Silence.
Not the silence of peace—but the silence of a storm holding its breath. The survivors floated in it, their bodies weightless, their thoughts stretched thin. There was no longer a "carriage," no walls or floor. Only tracks that curved into eternity and the pounding echo of the heart.
Evelyn was the first to move. She clawed at the void, dragging herself to her knees, her face streaked with tears but burning with stubborn fire. "No. I don't care if it's infinite. I don't care if it's eternal. We fight."
Her words shattered the silence. The train roared in laughter, the rails trembling beneath them. Sophie's hollow voice whispered from the walls of nothing:"Fight? Against what? You are made of me. You are mine."
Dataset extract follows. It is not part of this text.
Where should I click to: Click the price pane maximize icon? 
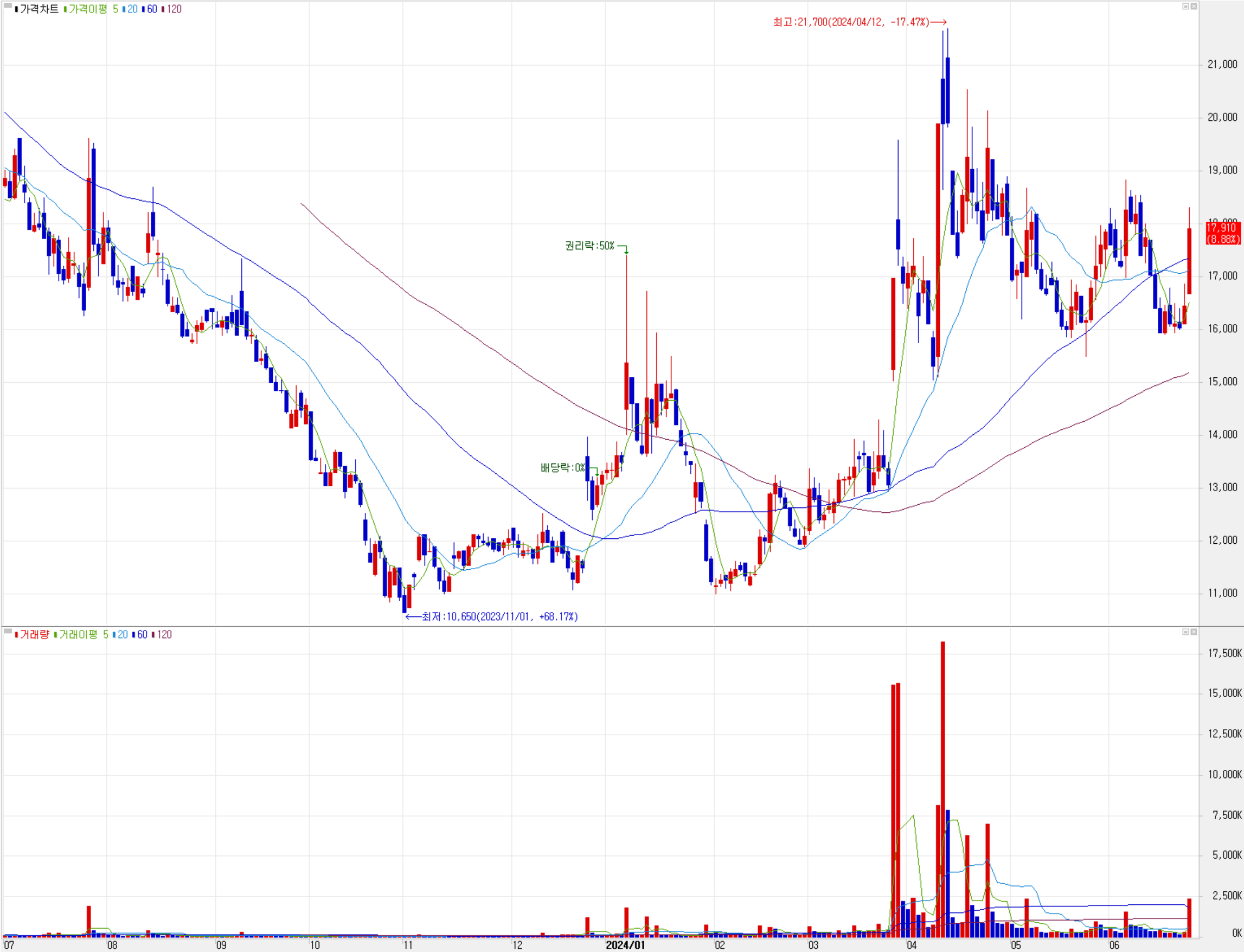1185,6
Alex covered his ears, rocking, his voice breaking. "She's right. We can't fight something that's inside us. Every scream, every fear—it's feeding it! The more we struggle, the stronger it gets."
Leo lifted his head slowly. His eyes gleamed faintly in the dark, half-mad, half-enlightened. "Not if we turn it against itself." His voice was cold, deliberate. "The train feeds on fear, desire, despair. What if we starve it? What if we cut the source?"
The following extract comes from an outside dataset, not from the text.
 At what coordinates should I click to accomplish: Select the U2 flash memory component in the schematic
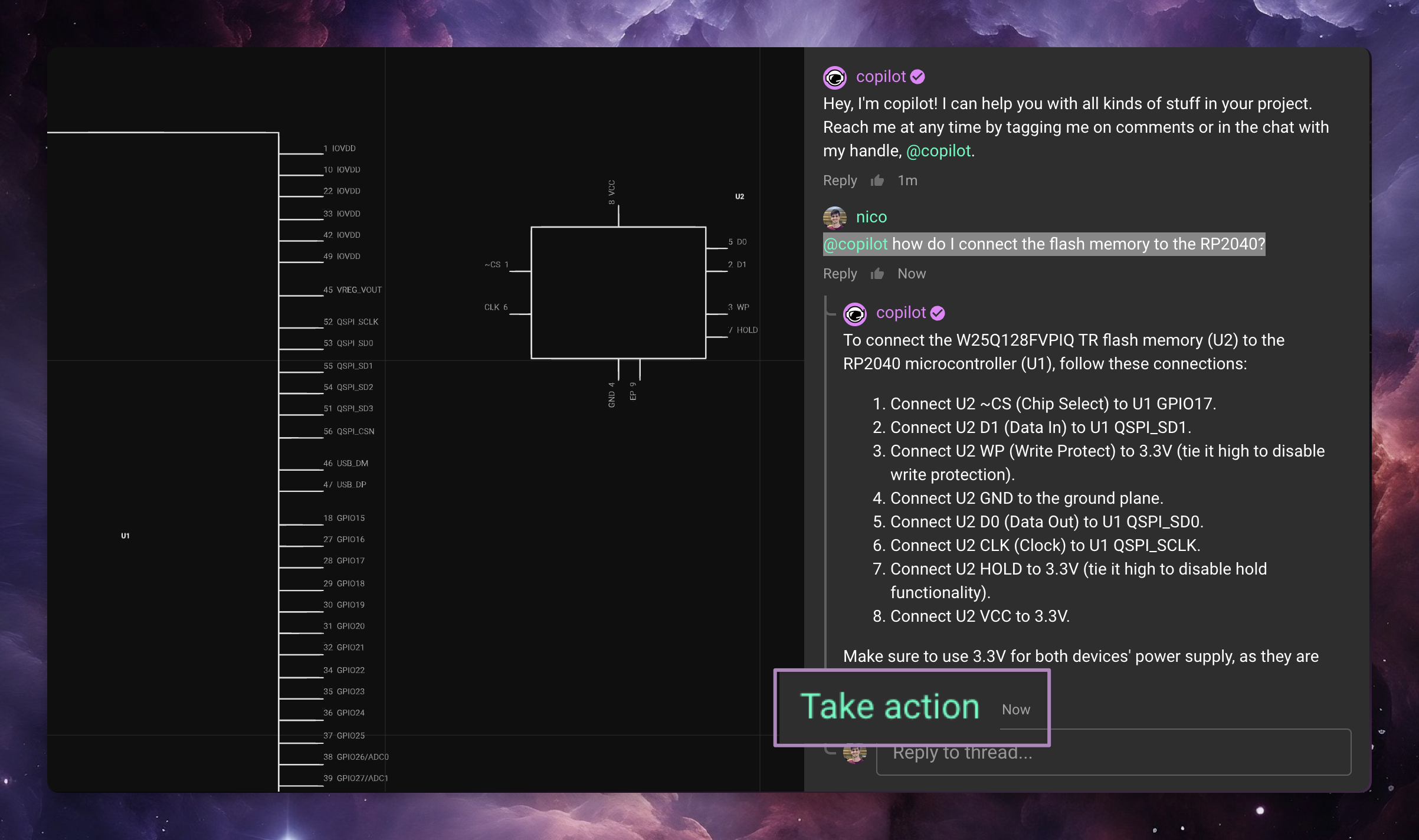618,292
Evelyn froze. Alex's breath hitched. They knew what he meant. To starve the train was to strip themselves of everything human. No hope. No fear. No love. No self.
The train shuddered violently, the void around them splitting open to reveal flashes of new carriages—horrors waiting, hungering, eager to be born. The message was clear: the journey wasn't over. It never would be.
And in the middle of the chaos, Evelyn raised her chin, gripping the dead lantern as if it still burned. "Then maybe that's how we fight. Not by escaping. Not by feeding it. But by becoming something it can't swallow."
The void trembled. The heart skipped a beat.
For the first time, the train seemed uncertain.